EXCERPTED PASSAGE:
•••
Counsel for the Crown highlighted why deterrence is so important by providing statistics showing how deadly the roofing industry can be. The majority of lost-time injuries in the roofing sector are due to falls, and 41 per cent of all deaths at construction sites in 2011 were due to falls.

"Roofers keep falling off roofs despite all efforts of the ministry to educate and prosecute these types of offences," said Nelson. "This reality highlights the need for the court to fashion a sentence for Mr. Markewycz and Roofing Medics which will deter both defendants and, more importantly, other supervisors and roofing companies from failing to protect their employees. The penalty must not be such that it can simply be considered part of the cost of doing business and likened to a licensing fee."

The owner behaved particularly badly with his deceptions, according to Karen Fields, a partner at Crawford Chondon & Partners in Brampton, Ont.
•••
EXERCISE DETAILS: In the excerpt on the roofing company prosecution, what percentage of all deaths at construction sites in 2011 resulted from falls?

DATA SHOWN:
•••
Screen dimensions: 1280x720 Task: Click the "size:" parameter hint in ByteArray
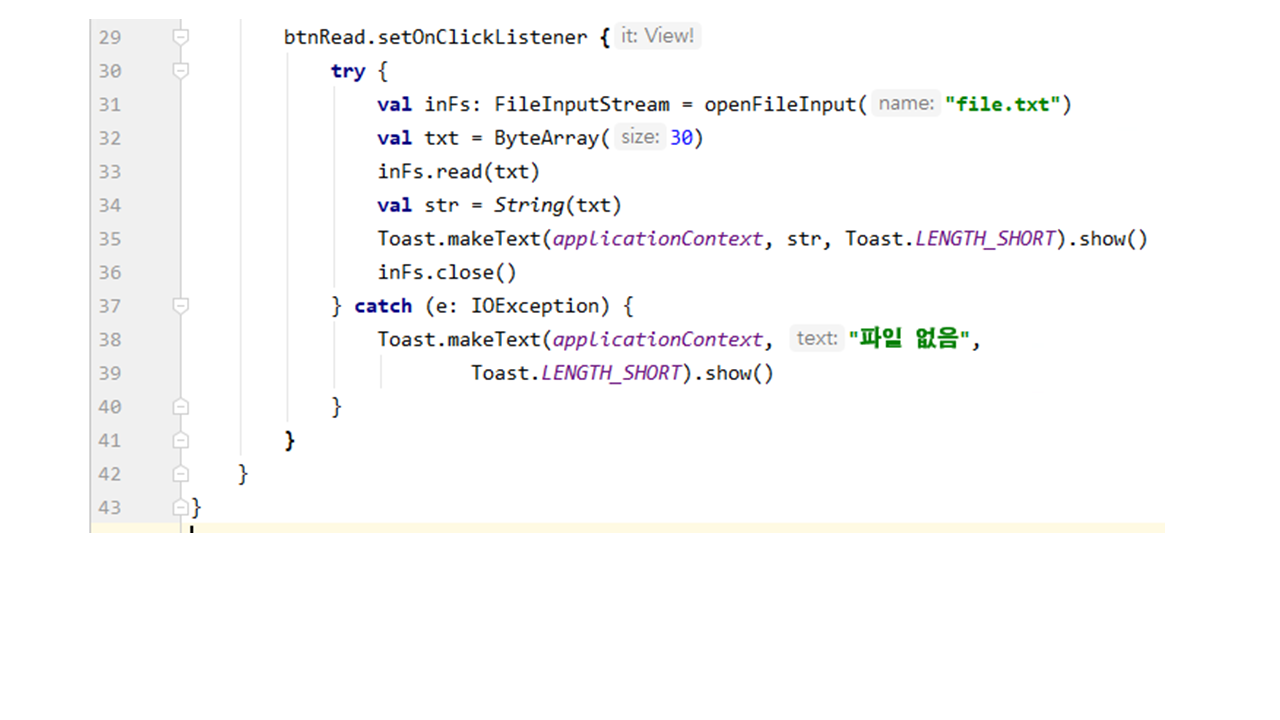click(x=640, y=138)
•••
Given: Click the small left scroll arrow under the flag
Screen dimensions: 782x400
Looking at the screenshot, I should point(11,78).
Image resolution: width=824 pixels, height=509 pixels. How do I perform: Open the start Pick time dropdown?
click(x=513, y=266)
•••
ANSWER SPACE: 41 per cent